[Start of section]
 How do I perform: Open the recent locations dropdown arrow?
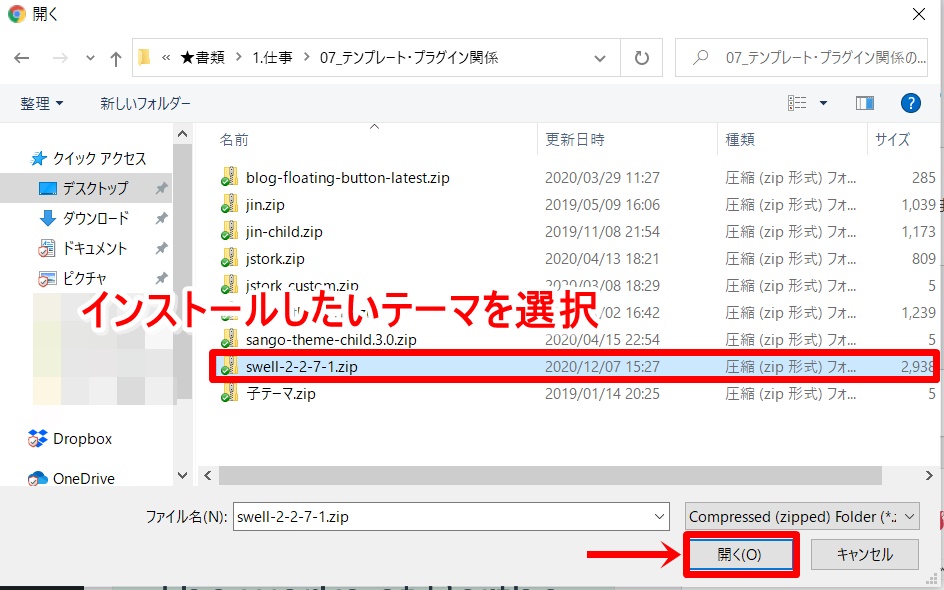[90, 58]
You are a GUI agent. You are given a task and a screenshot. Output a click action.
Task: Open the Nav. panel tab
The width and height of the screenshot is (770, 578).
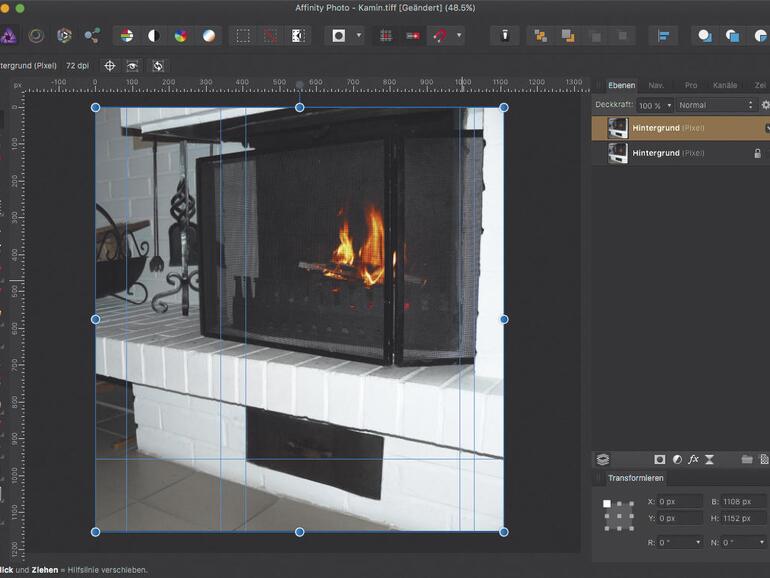point(656,85)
[End of section]
If any entry holds a picture, drop the picture and copy everything else exactly.

## RESULT
 How do I perform: Open the recent locations dropdown arrow?
[90, 58]
You are a GUI agent. You are given a task and a screenshot. Output a click action.
Task: Open the Nav. panel tab
The width and height of the screenshot is (770, 578).
point(656,85)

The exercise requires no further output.